# Estratto del documento
Gerda Taro, scrittura e fotografia #2

In Letteratura

I mille volti della fotografa Gerda Taro attraverso la penna di Helena Janeczek

È il 1° agosto del 1937, a Parigi si celebrano i funerali (organizzati dal partito comunista francese) di una ragazza, lei si chiama Gerta Pohorylle ma tutti la conoscono con il nome di Gerda Taro, è anche il giorno del suo compleanno, il ventisettesimo, ma Gerda è morta qualche giorno prima, il 26 luglio a Madrid.

Più di centomila persone accompagnano il feretro di questa giovane donna, bella, spavalda e piena di vita oltre che di talento, è La ragazza con la Leica.

Pablo Neruda pronuncia l’elogio funebre e Alberto Giacometti realizza il monumento sepolcrale per la tomba che viene collocata al Père Lachaise, nella zona dedicata ai rivoluzionari. La tomba fu violata e danneggiata durante l’occupazione tedesca e sembra che nessuno se ne sia mai più preoccupato.

# Estratto dei dati

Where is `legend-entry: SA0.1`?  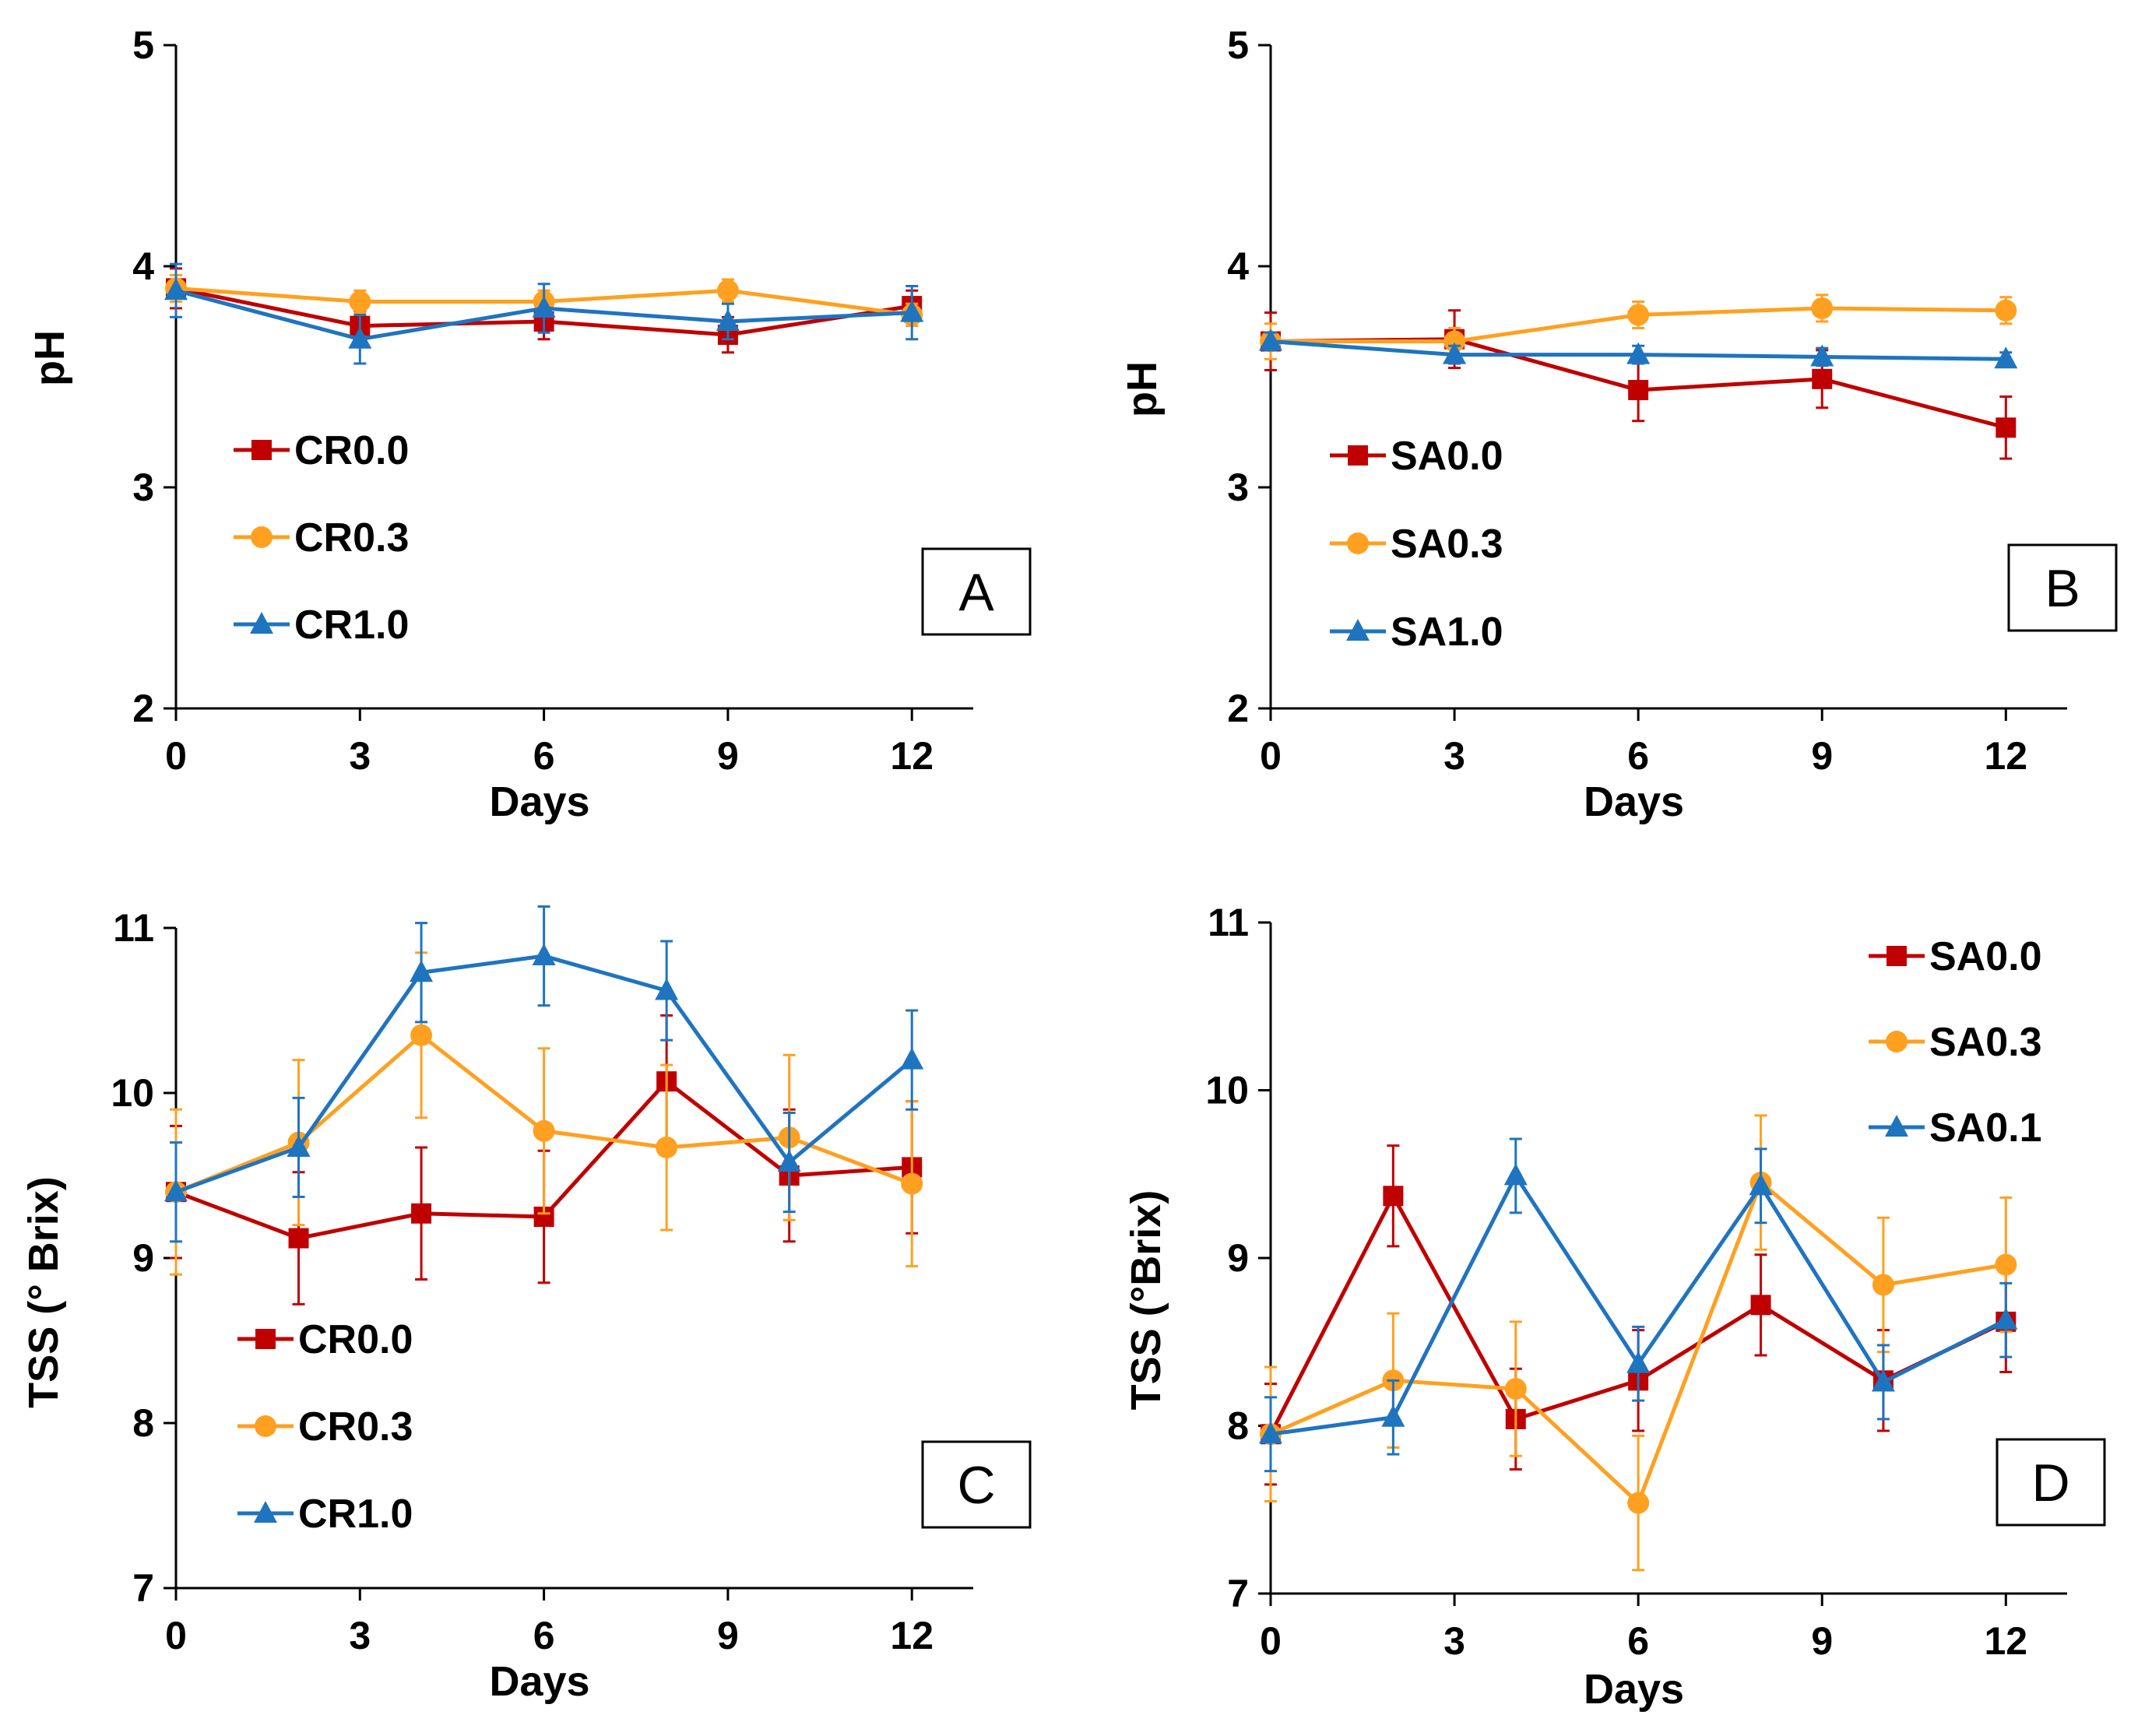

# Consegna
Ripeti parola per parola il brano dell'articolo su Gerda Taro che va da "In Letteratura" fino a "con la Leica.". Per svolgere il compito non servono i dati.

# Risposta qui sotto
In Letteratura

I mille volti della fotografa Gerda Taro attraverso la penna di Helena Janeczek

È il 1° agosto del 1937, a Parigi si celebrano i funerali (organizzati dal partito comunista francese) di una ragazza, lei si chiama Gerta Pohorylle ma tutti la conoscono con il nome di Gerda Taro, è anche il giorno del suo compleanno, il ventisettesimo, ma Gerda è morta qualche giorno prima, il 26 luglio a Madrid.

Più di centomila persone accompagnano il feretro di questa giovane donna, bella, spavalda e piena di vita oltre che di talento, è La ragazza con la Leica.